Recorded data:
------------------------------------------------
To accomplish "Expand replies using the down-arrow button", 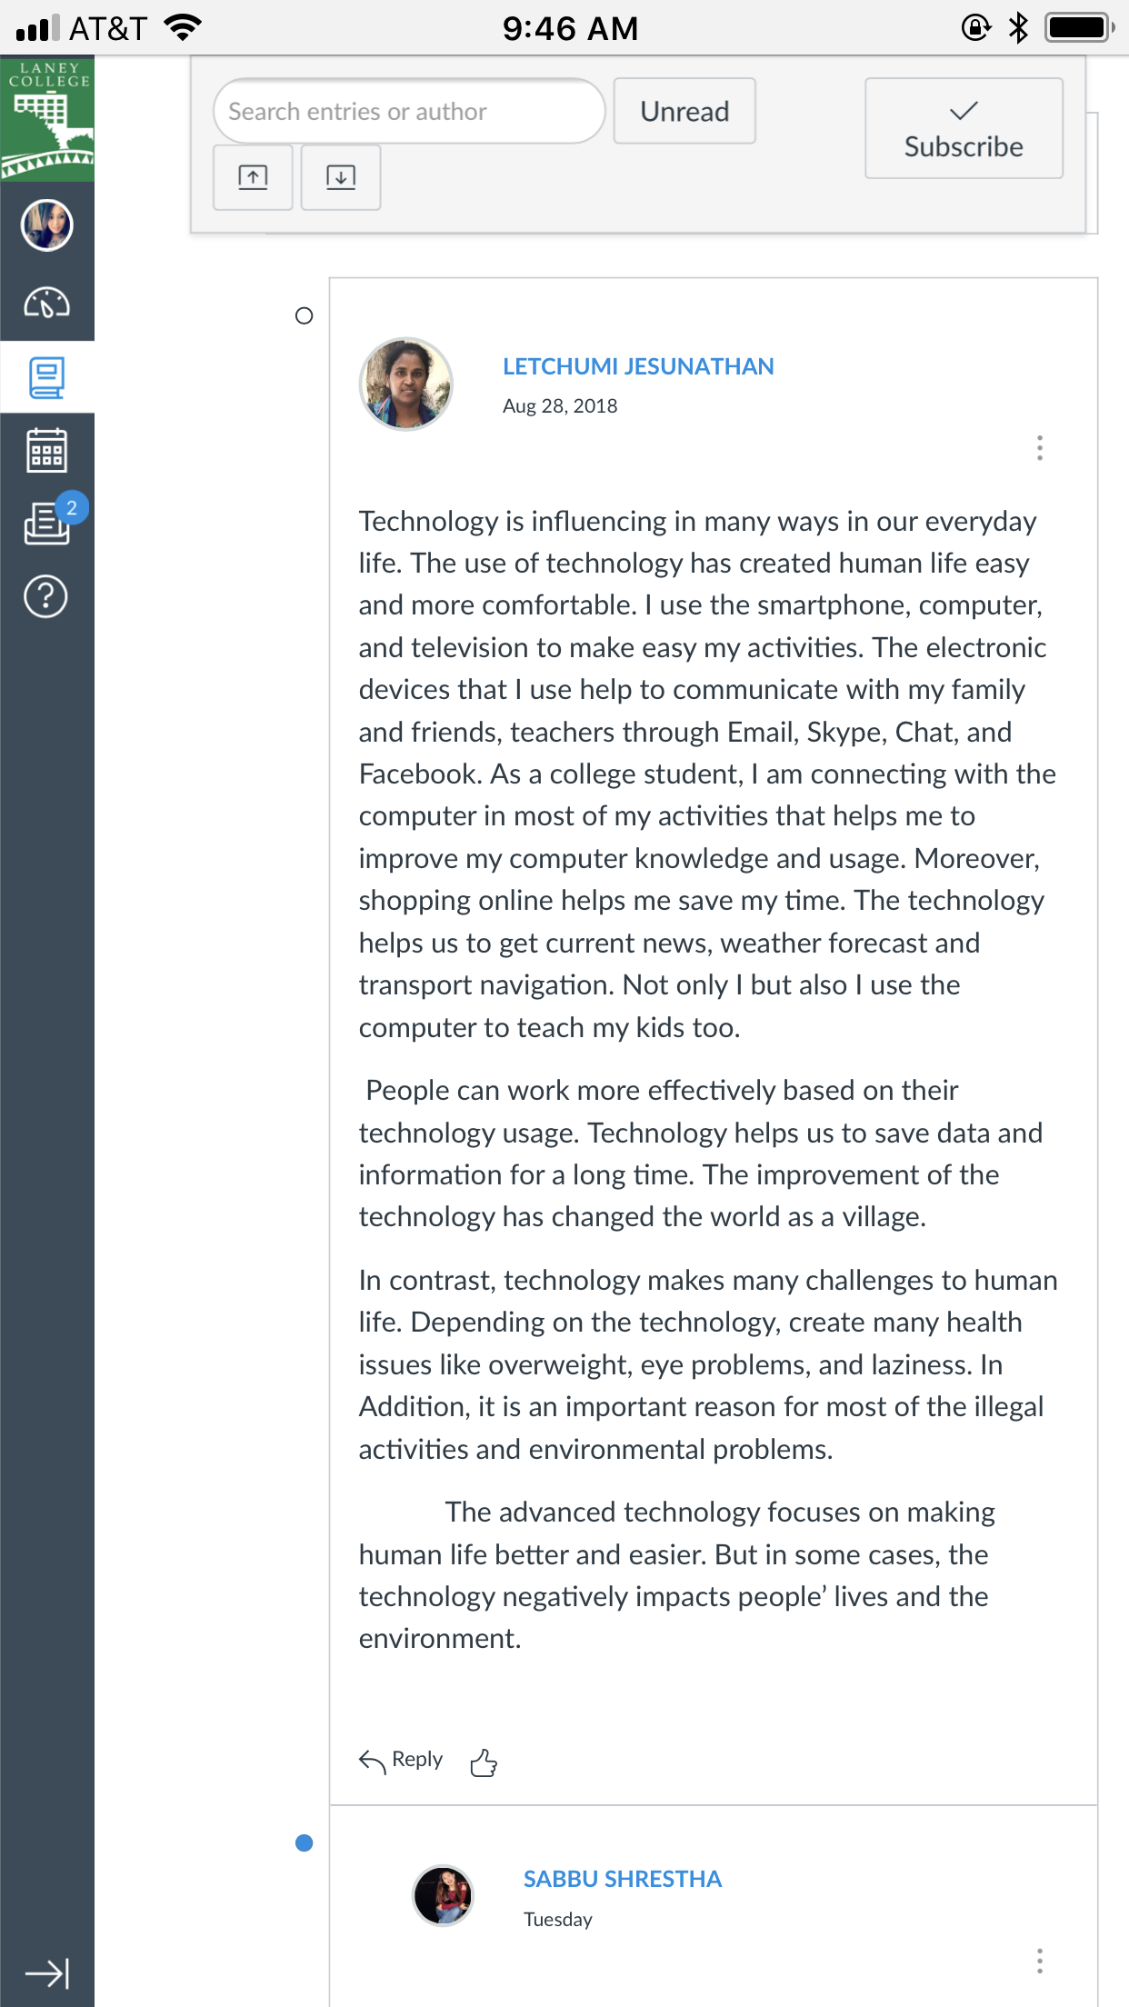I will tap(341, 177).
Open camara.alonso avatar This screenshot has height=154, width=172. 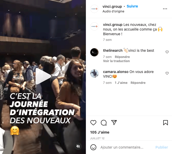(94, 74)
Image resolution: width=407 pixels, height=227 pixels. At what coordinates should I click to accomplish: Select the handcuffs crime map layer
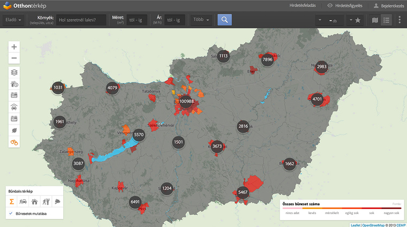pyautogui.click(x=14, y=142)
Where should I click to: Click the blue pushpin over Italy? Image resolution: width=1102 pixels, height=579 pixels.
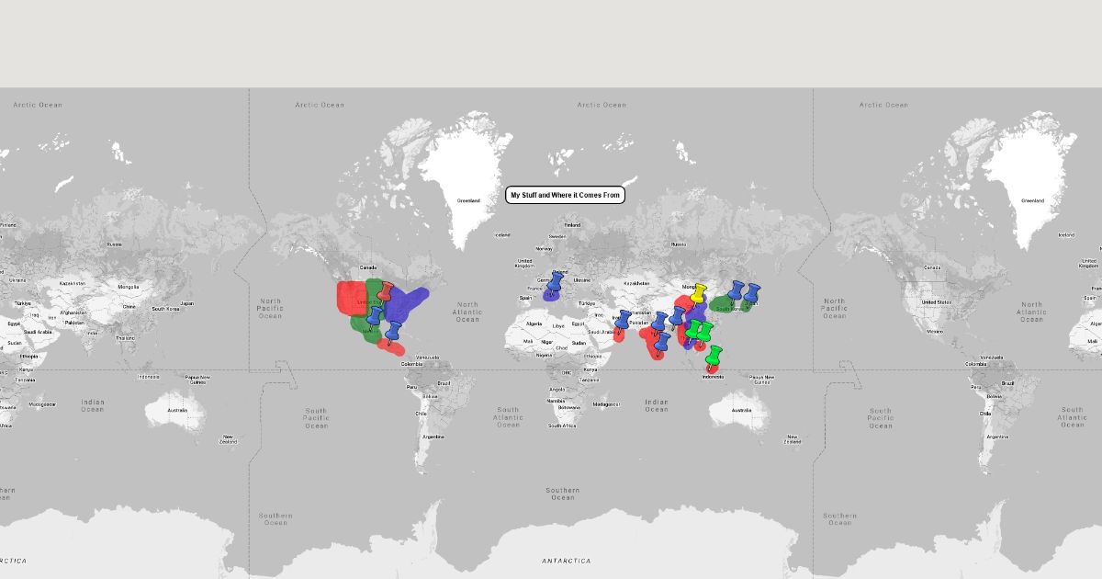557,282
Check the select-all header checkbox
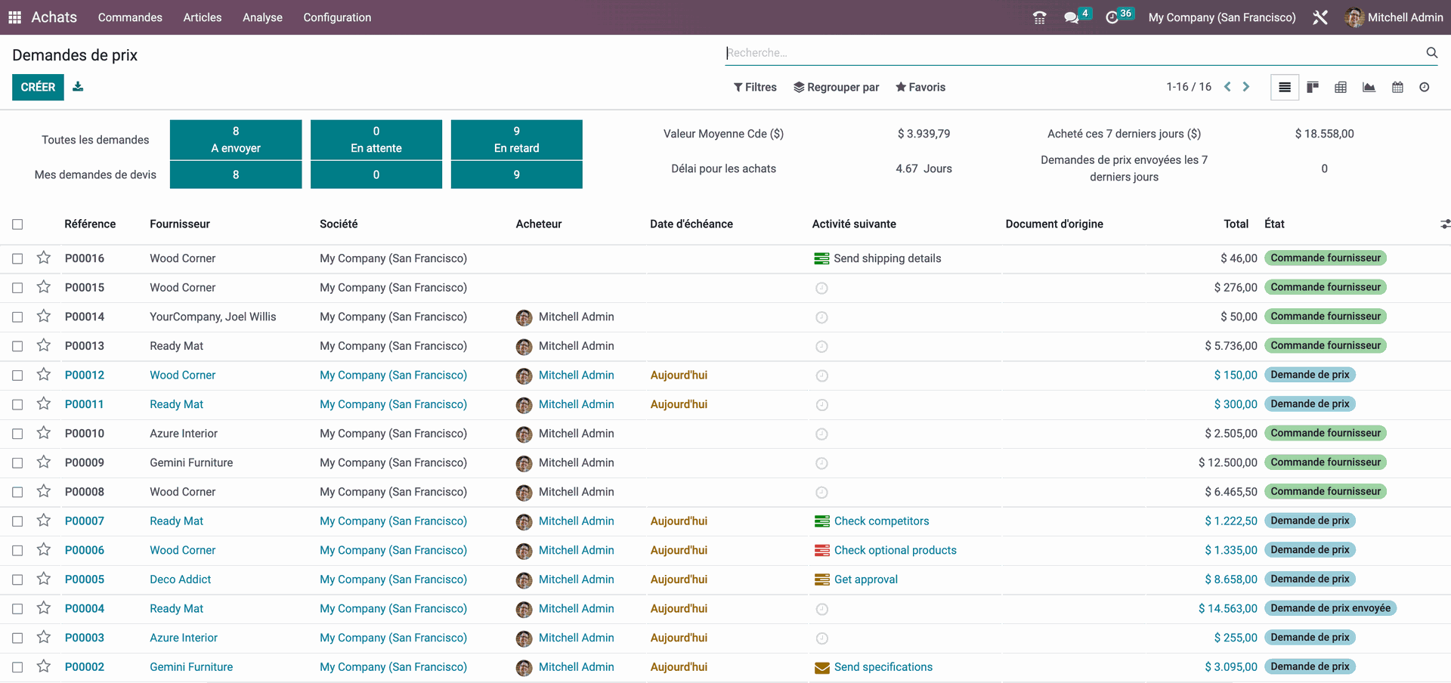Screen dimensions: 1451x683 point(17,224)
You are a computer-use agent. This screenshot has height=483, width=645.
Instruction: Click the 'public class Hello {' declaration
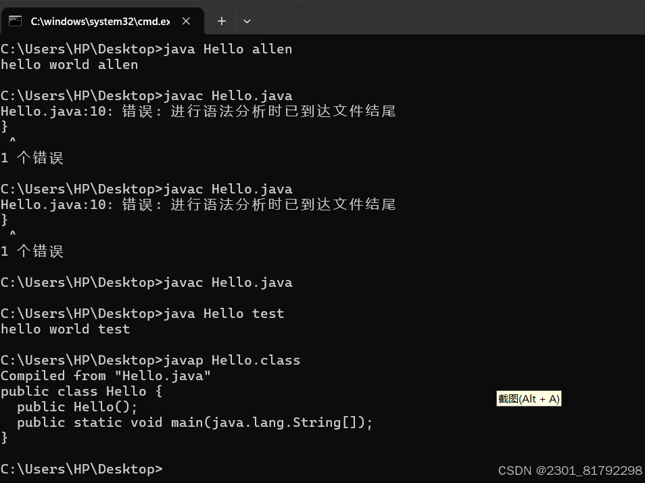[x=81, y=391]
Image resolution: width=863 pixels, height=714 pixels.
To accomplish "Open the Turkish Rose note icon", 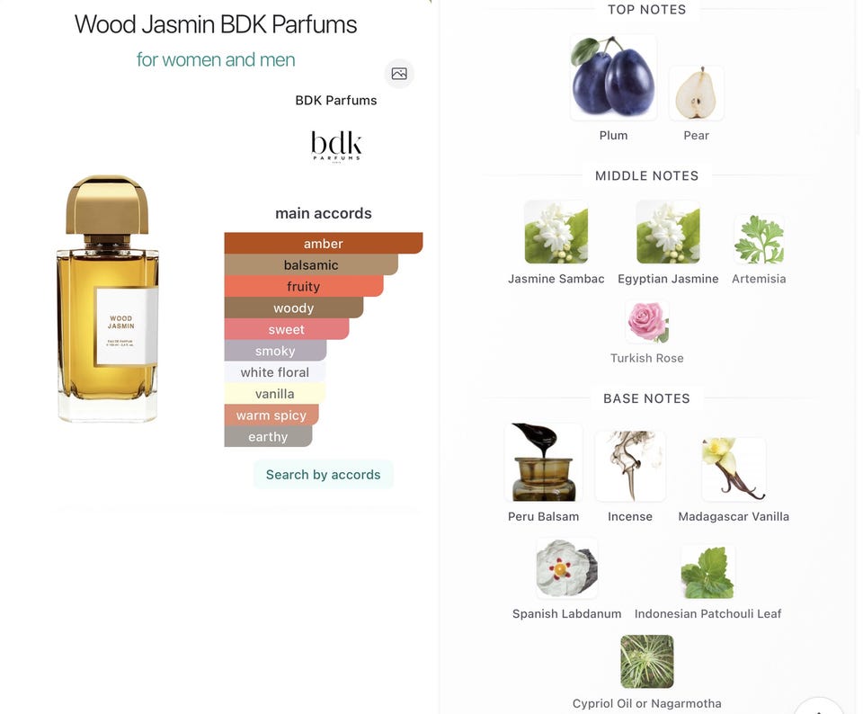I will click(647, 322).
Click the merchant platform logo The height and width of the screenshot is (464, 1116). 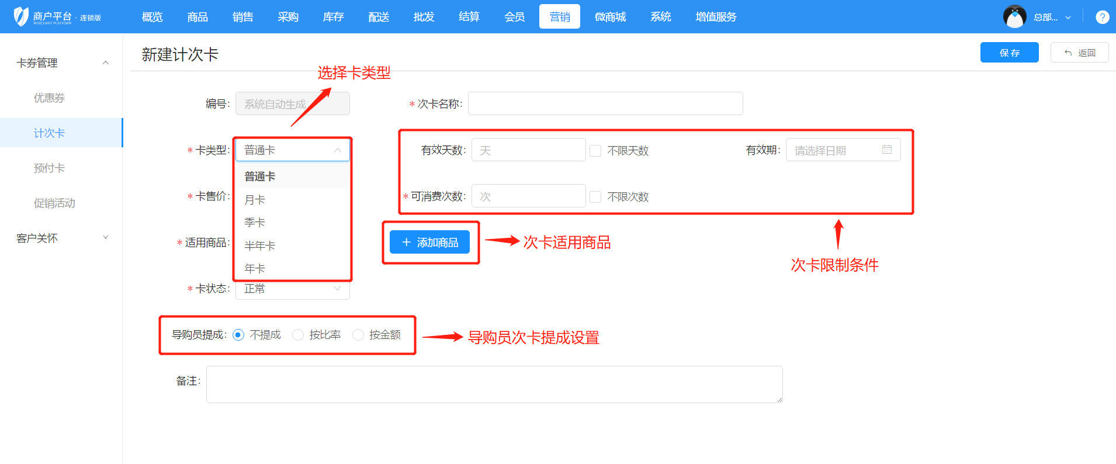coord(21,16)
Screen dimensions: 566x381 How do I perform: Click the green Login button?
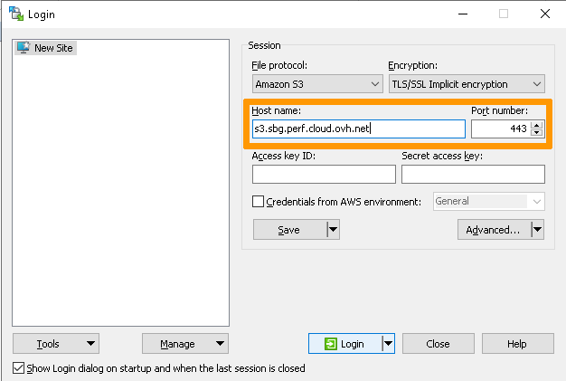[344, 344]
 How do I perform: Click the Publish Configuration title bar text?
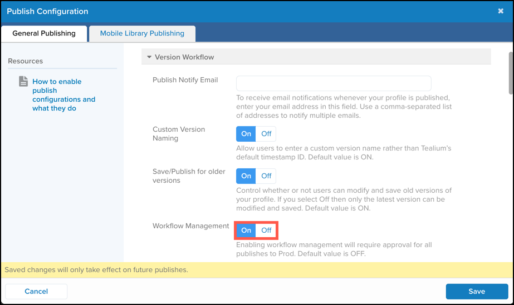coord(47,11)
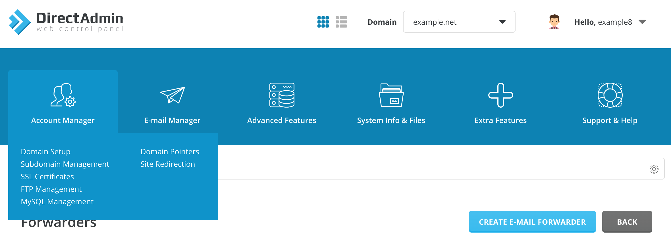Open the Advanced Features server icon

[x=282, y=95]
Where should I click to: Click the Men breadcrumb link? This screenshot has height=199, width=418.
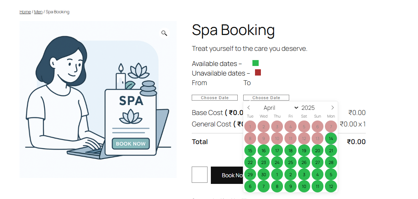point(38,12)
------------------------------------------------
_What is expected_
Reproduce, with no pictures, the lines from the one containing "How do I perform: Click the Publish" to the end of the records above, exactly and inclusively.

_Output below_
 How do I perform: Click the Publish Configuration title bar text?
coord(47,11)
Open the Advanced Features server icon

[x=282, y=95]
Where should I click to: Click the Men breadcrumb link? This screenshot has height=199, width=418.
point(38,12)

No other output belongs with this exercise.